SpeakSooner and Adirondack Health’s oncology department team up to improve healthcare communication
SpeakSooner and Adirondack Health’s oncology department team up to improve healthcare communication
By Brittany Proulx
Adirondack Health oncology providers are utilizing the SpeakSooner initiative to communicate quickly and efficiently with patients. It goes beyond diagnosis and treatment, encouraging patients to voice their questions and concerns earlier in their care. It also helps ease patients into discussions about difficult choices like advanced directives and end-of-life care.
Oncology Nurse Practitioner Sara Ames began working with the Center for Communication in Medicine on its SpeakSooner initiative several years ago. During this time, Ames and the oncology team began re-evaluating their entire process of caring for new cancer patients – from the first time they came in the door. Ultimately, the oncology team developed a method to integrate the SpeakSooner guide into their patient care.

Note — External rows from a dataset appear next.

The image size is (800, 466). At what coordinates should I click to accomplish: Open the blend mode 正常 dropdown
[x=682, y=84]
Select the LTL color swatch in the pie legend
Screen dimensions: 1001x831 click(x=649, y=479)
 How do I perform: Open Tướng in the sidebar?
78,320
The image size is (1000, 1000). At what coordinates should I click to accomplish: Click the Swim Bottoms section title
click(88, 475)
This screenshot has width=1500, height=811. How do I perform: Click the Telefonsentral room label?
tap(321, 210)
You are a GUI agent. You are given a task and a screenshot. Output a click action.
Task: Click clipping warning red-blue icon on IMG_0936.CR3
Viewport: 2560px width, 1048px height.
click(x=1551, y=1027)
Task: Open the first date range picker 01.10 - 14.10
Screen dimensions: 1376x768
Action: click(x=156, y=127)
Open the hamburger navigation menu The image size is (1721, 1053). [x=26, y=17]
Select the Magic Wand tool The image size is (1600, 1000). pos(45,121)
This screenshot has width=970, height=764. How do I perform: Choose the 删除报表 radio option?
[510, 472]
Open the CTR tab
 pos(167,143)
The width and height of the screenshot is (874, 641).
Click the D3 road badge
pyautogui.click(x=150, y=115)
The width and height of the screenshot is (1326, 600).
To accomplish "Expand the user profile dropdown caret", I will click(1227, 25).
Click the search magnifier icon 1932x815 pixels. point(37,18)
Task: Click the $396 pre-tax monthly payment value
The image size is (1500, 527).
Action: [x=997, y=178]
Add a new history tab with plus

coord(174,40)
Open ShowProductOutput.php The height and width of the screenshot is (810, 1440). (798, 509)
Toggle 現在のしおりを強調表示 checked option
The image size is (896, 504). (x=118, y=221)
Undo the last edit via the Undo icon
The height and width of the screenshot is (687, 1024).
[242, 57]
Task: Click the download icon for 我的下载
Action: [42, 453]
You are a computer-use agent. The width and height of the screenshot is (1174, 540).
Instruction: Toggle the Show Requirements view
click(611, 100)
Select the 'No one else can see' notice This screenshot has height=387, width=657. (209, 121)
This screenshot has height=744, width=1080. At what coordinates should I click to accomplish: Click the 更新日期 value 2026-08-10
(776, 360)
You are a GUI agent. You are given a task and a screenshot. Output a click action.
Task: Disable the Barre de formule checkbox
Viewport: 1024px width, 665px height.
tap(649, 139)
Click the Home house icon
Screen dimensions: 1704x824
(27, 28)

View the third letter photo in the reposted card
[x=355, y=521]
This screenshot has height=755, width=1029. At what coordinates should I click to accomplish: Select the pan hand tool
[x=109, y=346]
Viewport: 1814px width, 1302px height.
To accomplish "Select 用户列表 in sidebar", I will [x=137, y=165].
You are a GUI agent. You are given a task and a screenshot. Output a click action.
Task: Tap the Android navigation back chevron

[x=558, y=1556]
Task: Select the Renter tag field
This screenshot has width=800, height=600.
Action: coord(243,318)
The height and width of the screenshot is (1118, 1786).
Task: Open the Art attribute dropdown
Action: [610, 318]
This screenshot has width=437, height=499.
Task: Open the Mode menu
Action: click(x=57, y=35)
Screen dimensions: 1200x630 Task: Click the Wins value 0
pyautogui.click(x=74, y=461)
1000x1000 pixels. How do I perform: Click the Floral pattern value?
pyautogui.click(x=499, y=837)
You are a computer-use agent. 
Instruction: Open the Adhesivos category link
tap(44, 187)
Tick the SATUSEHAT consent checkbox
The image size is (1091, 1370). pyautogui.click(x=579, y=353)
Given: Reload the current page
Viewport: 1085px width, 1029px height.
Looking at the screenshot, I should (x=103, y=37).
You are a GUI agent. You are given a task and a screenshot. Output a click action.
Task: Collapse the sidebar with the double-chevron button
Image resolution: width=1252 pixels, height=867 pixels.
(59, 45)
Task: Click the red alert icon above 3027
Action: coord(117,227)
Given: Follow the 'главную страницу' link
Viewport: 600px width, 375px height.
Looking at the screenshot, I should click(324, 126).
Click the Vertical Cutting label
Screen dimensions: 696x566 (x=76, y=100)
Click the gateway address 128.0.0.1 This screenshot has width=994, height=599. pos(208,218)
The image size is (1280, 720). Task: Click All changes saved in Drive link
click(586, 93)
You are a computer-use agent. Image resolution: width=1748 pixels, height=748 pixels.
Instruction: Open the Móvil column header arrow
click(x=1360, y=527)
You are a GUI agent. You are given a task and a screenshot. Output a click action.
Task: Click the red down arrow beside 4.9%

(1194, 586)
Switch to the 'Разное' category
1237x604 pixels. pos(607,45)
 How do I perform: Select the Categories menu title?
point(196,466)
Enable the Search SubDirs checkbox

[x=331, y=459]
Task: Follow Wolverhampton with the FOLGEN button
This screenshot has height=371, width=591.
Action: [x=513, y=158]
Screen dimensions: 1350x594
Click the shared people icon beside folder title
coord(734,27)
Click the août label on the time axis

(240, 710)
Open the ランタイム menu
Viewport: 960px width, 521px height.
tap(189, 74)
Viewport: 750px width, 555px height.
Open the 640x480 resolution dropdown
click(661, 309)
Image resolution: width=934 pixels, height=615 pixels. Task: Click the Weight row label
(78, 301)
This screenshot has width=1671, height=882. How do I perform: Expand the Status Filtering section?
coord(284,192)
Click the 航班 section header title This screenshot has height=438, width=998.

“I felt like I finally found people who really understood how important it was to initiate these conversations early and thread them throughout a patient’s care and continue it,” Ames said. “My approach to prompting the patients and having them be a part of SpeakSooner is that I am essentially the guide,” Ames said. “The guide is incorporated into my everyday questions.”
Around the same time, oncology welcomed a social worker to its team, Kristina Hybicki, and a nurse coordinator, Jennifer Marshall.
“SpeakSooner is also an opportunity to teach new people who are coming into a close-knit department,” Ames said. “It helps you teach these values.”
“It’s actually having the patient tell you how they feel and how they’re working through the emotional part of a difficult diagnosis,” Hybicki said.
The Center for Communication in Medicine (CCM) is the education division of the Institute of Medical Humanism, a Bennington, Vermont-based nonprofit organization. Since 2001, CCM's educational programs and tools have helped patients and loved ones prepare for conversations with healthcare providers, leading to improved communication about treatment options, quality of life considerations, and supportive care needs. Dr. Bernard Bandman, a founder and the executive director of CCM, established the psychological services program at the cancer center in Bennington in 1988.
Oncologist David Mastrianni said that amazing new treatments bring increased complexity to the conversations clinicians need to have with patients about every aspect of their illness, and SpeakSooner helps facilitate that.
As a registered nurse who received oncology care at Adirondack Health, Mary Smith said that when someone first learns they have cancer, “all you hear is you have cancer.” But then the patient goes home and the questions begin to manifest.

“With the SpeakSooner book, all of that information is there,” Smith said. “As a cancer patient, it’s easier [for you] to go through it than it is for your family to go through it. I want to have all the answers before I tell my family.”
Adirondack Health cardiology PA Jessica Garnsey and Director of Business Development and Provider Relations Luke Meissner were both part of the initial SpeakSooner committee at Adirondack Health.
“We’re creating a model so that we’re using the same script,” Garnsey said. “So we’re all on the same page about how we communicate and how we listen, and that is going to improve patient outcomes.”
Meissner said when utilized correctly and early in treatment, SpeakSooner can also help to define a patient’s wishes.
“Sometimes those communications can be difficult and scary. We [as clinicians] can have our personal feelings mixed in, so having a guide for how to have these conversations in a way that doesn’t take into account these personal feelings and let them get in the way, is valuable,” Meissner said.
Ames said the oncology team has embraced the SpeakSooner guide and conducts a monthly meeting where everyone gets to be involved with each patient’s care.
“It also has a benefit internally for our recruitment and retention,” Meissner said. “Ethical dilemmas and moral stress are huge challenges for healthcare workers, impacting their ability to continue working in the healthcare environment. I think a big part of the ethical dilemmas healthcare workers face is when they feel they’re not doing a service for the patient.”
“It has given them a forum to express these things and given them validation that what they’re seeing and what they’re observing is important,” Dr. Mastrianni said. “The guide has given them a way to do it, and it’s been an incredible tool for us.”
The entire oncology team now meets monthly to present complex patient cases, using a framework of questions prompted by the SpeakSooner guide. The meeting is an opportunity to re-evaluate every step of a patient’s care.
“The first question asked by Dr. Mastrianni at each meeting is ‘Did we do the right thing medically?’” Ames said. “And he educates all the staff on the decisions that went into a patient’s treatment plan. People love to learn. We go through these sets of questions that mimic the guide and we’re all learning from each other from the different conversations and experiences we’ve all had with these patients. At the very end, the last question is, ‘Is there anything we can do better?’ We always come away with an improved understanding of the complicated cases. It better prepares everyone.”
Ames hopes other Adirondack Health teams will take an interest in utilizing the SpeakSooner guide in their departments and welcomes questions at ext. 2548 or by email at sames@adirondackhealth.org.
“Now that we’ve gone through a lot of the trials and tribulations, we can help others who are interested in learning about how SpeakSooner can work best for them,” Ames said. “The guide is very adaptable.”